::: Extrait du texte :::
26 août 2011 2 commentaires

Une fois n’est pas coutume, la publication en août des résultats semestriels du commerce extérieur français est pratiquement passée inaperçue, ne donnant pas lieu au traditionnel point presse de la mi-août du secrétaire d’Etat au Commerce extérieur. Ni même à un communiqué du ministère, qui commente traditionnellement le dossier statistique des douanes.

Il est vrai que les chiffres sont toujours aussi mauvais, avec un déficit qui ne cesse de se creuser : -37,4 milliards d’euros au premier semestre 2011, après – 27, 6 milliards au semestre précédent. Et une progression des exportations (+ 2,8 % par rapport au semestre précédent) trois fois moindre que celle des importations (+ 6,7 %).
::: Données fournies :::
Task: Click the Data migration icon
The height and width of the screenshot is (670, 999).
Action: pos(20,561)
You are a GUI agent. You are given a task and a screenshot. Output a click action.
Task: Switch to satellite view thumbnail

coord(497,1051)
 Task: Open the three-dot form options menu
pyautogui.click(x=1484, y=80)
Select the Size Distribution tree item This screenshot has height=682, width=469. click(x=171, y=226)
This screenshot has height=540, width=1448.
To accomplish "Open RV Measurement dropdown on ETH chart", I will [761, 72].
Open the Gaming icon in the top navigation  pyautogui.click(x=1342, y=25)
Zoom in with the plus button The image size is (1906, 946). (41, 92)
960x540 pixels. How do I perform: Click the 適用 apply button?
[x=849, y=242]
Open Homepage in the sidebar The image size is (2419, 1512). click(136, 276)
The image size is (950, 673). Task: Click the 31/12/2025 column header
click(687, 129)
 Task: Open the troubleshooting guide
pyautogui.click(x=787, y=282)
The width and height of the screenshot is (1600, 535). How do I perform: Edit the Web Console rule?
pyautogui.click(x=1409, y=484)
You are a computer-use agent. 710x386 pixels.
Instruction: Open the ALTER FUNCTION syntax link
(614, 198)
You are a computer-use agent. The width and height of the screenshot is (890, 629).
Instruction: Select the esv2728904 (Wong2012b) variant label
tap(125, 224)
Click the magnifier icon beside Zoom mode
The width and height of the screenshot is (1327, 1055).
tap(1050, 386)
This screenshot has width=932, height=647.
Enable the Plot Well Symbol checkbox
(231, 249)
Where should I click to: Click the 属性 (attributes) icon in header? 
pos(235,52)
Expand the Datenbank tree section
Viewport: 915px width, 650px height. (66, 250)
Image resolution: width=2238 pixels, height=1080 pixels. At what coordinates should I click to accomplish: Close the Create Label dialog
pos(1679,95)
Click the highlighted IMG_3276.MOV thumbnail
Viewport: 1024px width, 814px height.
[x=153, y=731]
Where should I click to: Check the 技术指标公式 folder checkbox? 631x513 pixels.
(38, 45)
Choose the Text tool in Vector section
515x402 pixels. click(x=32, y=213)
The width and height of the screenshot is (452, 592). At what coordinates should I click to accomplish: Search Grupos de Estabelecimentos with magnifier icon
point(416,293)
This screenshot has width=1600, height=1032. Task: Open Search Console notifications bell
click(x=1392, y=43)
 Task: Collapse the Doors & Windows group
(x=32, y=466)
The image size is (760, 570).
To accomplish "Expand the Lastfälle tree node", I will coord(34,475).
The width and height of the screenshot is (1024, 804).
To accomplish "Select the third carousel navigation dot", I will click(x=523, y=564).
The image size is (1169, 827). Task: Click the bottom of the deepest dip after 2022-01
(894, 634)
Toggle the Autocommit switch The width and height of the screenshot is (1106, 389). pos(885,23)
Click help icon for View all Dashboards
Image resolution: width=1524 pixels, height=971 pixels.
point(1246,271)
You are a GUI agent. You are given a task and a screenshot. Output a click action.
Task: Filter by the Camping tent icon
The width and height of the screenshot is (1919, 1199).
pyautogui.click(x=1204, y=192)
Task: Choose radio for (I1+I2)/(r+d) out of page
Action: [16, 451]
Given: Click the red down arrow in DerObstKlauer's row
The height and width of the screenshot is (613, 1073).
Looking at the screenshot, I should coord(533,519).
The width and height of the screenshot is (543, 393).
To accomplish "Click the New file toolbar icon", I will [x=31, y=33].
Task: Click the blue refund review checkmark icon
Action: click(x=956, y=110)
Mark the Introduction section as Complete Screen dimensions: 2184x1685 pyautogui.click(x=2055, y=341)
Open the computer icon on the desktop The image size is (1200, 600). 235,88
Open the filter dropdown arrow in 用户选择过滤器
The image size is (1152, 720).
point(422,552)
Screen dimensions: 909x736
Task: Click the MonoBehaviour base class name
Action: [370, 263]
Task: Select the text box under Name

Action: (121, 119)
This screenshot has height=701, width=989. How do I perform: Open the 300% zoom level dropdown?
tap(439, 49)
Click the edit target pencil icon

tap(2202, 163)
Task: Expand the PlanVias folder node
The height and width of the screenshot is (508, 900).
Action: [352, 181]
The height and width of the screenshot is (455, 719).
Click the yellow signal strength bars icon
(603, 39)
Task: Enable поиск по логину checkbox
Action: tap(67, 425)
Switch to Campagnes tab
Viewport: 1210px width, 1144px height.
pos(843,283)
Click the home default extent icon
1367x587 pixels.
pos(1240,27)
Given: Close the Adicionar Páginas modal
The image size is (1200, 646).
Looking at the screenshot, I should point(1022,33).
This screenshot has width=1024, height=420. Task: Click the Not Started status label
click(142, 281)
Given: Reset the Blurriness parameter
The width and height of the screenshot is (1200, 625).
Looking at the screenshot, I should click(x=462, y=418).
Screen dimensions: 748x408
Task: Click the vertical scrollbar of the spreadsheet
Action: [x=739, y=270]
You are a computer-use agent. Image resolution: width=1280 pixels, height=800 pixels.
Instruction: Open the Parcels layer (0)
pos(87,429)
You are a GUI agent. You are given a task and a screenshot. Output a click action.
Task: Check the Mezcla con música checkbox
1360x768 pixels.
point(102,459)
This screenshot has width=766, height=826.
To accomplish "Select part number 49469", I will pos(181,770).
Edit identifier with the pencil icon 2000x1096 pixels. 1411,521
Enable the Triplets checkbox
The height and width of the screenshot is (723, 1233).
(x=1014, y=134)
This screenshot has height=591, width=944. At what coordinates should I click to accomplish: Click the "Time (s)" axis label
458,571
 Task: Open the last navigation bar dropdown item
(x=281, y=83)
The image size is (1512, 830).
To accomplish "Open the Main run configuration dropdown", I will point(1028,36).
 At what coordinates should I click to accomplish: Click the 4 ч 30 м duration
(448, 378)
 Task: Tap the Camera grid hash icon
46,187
:::
■ **Tâches demandées**
A. Répondez aux questions suivantes à partir de l'extrait sur le commerce extérieur français :
(i) Quel est le montant du déficit au premier semestre 2011 ?
(ii) De combien les exportations ont-elles progressé par rapport au semestre précédent ?
(iii) Qui tient traditionnellement un point presse à la mi-août ?
B. Rédigez la suite de l'extrait sur le commerce extérieur français, à partir de sa dernière phrase.

■ **Corrigé de l'exercice**
A.
(i) -37,4 milliards d'euros.
(ii) + 2,8 %.
(iii) Le secrétaire d'Etat au Commerce extérieur.

B.
Est-ce une raison pour ne plus les commenter ? Sans doute, en rajouter dans le pessimisme ambiant, en pleine crise de la dette et alors que le ralentissement économique aux Etats-Unis et en Europe plombe le moral du business mondial, eût été de mauvais goût à la veille de l’annonce d’une nouvelle cure d’austérité concernant les Français. La « Com » sur le commerce extérieur ne fait plus recette.

Reste que ce creusement du déficit commercial a un côté rageant. Il montre pour le moins qu’au-delà des effets d’annonce, qui ont été nombreux ces derniers mois, toutes les initiatives mises en œuvre depuis bientôt six ans, pour rendre les aides à l’exportation plus efficaces et accroître le nombre de PME exportatrices, par Pierre Lellouche et ses prédécesseurs, tardent à produire des effets significatifs et positifs sur les tendances des exportations, voire sur le nombre d’exportateurs lui-même, qui s’érode. Pour l’heure, la France continue à importer plus de produits qu’elle n’en exporte, et ses structures économiques sont encore loin de savoir utiliser le commerce extérieur comme un levier de croissance.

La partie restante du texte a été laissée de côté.